L’Étoile du berger (extrait), par Fernand Dumont.

 
La courte existence de Fernand Dumont fut une pure expérience surréaliste. Né à Mons en 1906, la lecture du Manifeste a sur lui une importance décisive, comme la rencontre avec André Breton deux ans plus tard. De son vivant, ne paraissent que les poésies d’À ciel ouvert1, les contes de La Région du cœur2 et Le Traité des Fées3. Dans une lettre à Achille Chavée, datée du 13 juillet 1939, il dit vouloir adjoindre aux deux premiers ouvrages une étude, La dialectique du hasard au service du désir, à laquelle il travaille depuis l’année précédente et qui pourrait clore le « cycle subjectif ». Il en achève l’écriture en avril 19424. Le 15 du même mois, il est arrêté à Mons par la police allemande. Il écrit alors le cycle de poèmes La Liberté5 et son livre-testament, L’Étoile du berger6. Il meurt autour du 15 mars 1945 dans le camp de Bergen-Belsen.

C’est le dernier chapitre de L’Étoile du berger que je vous offre de lire. Dans sa préface à Dialectique du hasard au service du désir, Louis Scutenaire reprend des mots écrits en 1943:

« Le seul homme qui m’ait donné la sensation (peut-être illusoire, je m’empresse de l’admettre) de la sincérité totale dans chacun de ses gestes, paroles et actions privées que je lui vis ou entendis est le poète Fernand Dumont, auteur d’une étonnante analyse personnelle qui a pour titre Dialectique du hasard au Service du Désir.
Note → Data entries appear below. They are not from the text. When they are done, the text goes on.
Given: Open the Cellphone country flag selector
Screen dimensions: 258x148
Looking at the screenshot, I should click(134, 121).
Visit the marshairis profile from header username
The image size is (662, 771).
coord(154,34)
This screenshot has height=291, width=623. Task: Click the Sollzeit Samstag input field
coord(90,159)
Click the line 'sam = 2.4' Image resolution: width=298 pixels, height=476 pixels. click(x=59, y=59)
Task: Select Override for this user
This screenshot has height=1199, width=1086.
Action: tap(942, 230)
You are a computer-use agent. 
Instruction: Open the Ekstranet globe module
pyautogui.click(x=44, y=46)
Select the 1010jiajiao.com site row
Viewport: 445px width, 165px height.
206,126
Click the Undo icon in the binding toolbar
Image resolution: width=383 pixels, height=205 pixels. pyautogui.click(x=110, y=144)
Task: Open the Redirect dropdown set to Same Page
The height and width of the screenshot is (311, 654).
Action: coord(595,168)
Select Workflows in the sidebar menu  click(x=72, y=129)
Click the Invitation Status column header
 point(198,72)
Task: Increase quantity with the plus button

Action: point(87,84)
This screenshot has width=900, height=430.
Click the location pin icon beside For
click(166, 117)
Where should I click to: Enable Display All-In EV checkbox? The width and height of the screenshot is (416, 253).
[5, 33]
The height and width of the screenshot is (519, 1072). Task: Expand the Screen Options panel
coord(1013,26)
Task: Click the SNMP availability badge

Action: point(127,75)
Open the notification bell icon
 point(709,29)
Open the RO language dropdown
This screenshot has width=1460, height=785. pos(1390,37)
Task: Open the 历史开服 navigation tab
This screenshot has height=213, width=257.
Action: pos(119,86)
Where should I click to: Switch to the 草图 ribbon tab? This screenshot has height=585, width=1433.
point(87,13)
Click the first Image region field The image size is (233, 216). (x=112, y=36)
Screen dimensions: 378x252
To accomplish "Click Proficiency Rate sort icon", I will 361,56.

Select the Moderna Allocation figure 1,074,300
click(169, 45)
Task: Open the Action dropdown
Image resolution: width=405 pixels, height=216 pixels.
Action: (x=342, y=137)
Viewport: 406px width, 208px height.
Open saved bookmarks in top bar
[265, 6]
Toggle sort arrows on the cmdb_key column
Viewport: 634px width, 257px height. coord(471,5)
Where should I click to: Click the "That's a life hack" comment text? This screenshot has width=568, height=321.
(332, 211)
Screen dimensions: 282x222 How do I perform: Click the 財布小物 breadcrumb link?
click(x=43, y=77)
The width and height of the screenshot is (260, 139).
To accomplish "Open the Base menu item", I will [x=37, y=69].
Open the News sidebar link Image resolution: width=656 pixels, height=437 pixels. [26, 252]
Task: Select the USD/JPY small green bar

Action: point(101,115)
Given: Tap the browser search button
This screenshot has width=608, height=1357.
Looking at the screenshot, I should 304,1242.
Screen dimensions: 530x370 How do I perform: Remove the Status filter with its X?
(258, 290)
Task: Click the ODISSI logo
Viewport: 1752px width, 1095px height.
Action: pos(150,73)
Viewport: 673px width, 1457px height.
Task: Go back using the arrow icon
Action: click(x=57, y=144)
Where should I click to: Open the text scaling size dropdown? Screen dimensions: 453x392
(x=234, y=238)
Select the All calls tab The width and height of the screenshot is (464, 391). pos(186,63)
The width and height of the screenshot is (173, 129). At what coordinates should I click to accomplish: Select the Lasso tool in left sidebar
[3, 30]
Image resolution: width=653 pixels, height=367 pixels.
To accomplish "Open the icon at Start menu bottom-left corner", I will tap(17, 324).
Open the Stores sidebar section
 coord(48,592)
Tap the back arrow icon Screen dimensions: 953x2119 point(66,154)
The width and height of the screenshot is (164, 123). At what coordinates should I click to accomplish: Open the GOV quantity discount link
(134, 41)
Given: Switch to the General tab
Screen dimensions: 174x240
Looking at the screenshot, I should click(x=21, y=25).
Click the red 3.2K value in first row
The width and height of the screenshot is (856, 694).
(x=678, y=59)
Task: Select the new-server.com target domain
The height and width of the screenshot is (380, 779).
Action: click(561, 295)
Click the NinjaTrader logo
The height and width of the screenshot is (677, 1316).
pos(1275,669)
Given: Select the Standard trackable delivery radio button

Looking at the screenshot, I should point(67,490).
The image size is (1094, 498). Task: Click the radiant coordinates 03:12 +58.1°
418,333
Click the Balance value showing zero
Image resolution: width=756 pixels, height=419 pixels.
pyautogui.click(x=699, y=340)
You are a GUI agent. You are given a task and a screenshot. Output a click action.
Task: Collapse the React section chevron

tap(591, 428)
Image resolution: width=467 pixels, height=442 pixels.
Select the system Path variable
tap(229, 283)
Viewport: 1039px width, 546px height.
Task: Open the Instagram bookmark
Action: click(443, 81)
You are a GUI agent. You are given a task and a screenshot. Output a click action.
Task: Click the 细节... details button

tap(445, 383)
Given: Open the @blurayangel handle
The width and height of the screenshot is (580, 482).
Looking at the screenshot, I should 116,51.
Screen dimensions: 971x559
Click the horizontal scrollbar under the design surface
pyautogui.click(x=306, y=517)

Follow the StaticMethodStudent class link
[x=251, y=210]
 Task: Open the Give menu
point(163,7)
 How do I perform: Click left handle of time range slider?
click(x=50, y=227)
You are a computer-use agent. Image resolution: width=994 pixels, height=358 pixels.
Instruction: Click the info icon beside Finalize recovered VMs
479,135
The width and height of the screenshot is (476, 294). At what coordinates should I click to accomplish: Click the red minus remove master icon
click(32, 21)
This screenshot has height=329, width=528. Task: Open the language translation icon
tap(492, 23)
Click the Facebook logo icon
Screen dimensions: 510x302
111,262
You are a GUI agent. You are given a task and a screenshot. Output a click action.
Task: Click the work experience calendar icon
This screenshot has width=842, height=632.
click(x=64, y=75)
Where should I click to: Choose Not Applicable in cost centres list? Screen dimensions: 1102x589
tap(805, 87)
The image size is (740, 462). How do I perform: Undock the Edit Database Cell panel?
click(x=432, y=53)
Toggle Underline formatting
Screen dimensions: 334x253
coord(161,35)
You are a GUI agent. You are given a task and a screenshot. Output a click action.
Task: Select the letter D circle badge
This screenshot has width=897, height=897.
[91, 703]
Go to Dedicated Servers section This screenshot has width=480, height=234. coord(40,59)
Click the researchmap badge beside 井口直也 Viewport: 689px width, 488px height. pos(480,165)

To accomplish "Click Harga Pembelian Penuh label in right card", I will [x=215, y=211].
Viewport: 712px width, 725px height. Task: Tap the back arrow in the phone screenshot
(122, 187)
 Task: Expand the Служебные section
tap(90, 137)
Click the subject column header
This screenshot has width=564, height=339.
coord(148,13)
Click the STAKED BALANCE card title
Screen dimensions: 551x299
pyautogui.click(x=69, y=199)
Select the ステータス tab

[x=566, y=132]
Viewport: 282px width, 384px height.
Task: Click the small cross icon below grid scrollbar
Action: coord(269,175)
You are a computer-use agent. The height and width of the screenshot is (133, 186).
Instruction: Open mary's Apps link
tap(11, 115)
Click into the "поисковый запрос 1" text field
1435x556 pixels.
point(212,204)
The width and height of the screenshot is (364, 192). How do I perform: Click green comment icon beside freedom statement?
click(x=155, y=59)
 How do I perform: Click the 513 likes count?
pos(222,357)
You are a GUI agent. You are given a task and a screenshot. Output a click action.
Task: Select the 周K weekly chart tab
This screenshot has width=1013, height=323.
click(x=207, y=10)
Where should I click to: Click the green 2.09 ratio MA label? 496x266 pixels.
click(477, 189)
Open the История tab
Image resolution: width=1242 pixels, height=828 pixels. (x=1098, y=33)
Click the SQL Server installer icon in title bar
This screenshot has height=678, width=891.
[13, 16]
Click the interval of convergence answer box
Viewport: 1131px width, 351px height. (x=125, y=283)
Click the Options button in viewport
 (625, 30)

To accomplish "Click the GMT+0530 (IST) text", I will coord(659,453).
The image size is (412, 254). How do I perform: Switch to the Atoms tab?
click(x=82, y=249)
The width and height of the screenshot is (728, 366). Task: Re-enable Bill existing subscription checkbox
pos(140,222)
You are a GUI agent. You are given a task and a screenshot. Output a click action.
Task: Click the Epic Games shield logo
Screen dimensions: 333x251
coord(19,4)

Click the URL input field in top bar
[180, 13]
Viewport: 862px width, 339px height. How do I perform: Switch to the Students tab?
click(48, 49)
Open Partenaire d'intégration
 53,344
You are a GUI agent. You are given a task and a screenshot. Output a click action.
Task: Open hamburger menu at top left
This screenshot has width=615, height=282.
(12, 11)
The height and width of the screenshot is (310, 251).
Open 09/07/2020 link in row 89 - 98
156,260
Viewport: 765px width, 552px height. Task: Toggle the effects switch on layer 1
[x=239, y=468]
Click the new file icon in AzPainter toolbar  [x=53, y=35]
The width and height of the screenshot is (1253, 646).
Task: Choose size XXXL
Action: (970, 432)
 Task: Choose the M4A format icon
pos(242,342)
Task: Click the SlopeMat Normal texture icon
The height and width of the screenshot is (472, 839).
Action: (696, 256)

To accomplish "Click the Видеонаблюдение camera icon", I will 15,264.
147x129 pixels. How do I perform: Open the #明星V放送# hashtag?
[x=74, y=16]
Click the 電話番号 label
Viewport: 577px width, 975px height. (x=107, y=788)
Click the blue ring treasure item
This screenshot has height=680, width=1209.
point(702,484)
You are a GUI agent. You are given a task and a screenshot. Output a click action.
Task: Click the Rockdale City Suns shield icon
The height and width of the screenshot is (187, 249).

Cette sincérité m’effraie, d’abord pour moi qu’elle risque de blesser, puis pour Dumont lui-même, car je n’arrive pas à imaginer par où se sauve, lorsque sa façade est assiégée ou qu’elle s’obstrue, un homme qui n’a point de porte de derrière. »

 

Maintenant que la chose est à jamais finie, que votre doux visage est entré dans la nuit, très lentement entré dans la nuit des années, qu’il flotte entre deux eaux comme un noyé perdu parmi les voiliers morts et les rêves éteints, maintenant que la cendre est dispersée aux quatre vents et qu’il ne reste rien des traces du foyer, maintenant que vous êtes devenue tellement étrangère et si mystérieuse que je ne parviens plus à vous imaginer vivante – je ne sais même pas si vous vivez encore – permettez-moi de vous parler à voix perdue et de vous dire ici tout ce que je vous dois.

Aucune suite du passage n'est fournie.